EXTRACTED INFORMATION Block Start

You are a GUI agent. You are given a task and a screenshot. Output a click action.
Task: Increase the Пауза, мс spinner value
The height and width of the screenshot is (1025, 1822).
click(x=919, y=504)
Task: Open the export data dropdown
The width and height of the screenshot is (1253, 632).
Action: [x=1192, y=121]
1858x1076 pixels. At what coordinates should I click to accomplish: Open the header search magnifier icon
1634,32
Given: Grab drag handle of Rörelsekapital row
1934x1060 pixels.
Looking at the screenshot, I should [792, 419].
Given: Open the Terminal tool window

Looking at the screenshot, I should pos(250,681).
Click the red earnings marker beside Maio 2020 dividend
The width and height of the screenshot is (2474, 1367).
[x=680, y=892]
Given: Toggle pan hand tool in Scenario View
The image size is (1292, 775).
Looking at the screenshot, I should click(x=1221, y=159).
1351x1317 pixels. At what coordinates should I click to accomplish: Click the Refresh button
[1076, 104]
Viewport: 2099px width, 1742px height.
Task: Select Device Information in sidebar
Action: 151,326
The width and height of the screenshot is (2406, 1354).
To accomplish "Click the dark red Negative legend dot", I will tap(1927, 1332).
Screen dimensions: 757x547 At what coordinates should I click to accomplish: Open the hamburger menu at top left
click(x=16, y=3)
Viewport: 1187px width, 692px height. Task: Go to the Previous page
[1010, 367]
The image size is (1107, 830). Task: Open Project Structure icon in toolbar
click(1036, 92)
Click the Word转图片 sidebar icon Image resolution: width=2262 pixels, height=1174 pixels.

EXTRACTED INFORMATION Block End

§ WHAT YOU ARE ASKED TO DO: Begin with the line containing "1351x1317 pixels. At" and retype it and each line after it through the end of the records, keeping them exact and including nothing more.

§ THE COMPLETED TASK:
1351x1317 pixels. At what coordinates should I click to accomplish: Click the Refresh button
[1076, 104]
Viewport: 2099px width, 1742px height.
Task: Select Device Information in sidebar
Action: 151,326
The width and height of the screenshot is (2406, 1354).
To accomplish "Click the dark red Negative legend dot", I will tap(1927, 1332).
Screen dimensions: 757x547 At what coordinates should I click to accomplish: Open the hamburger menu at top left
click(x=16, y=3)
Viewport: 1187px width, 692px height. Task: Go to the Previous page
[1010, 367]
The image size is (1107, 830). Task: Open Project Structure icon in toolbar
click(1036, 92)
Click the Word转图片 sidebar icon Image resolution: width=2262 pixels, height=1174 pixels.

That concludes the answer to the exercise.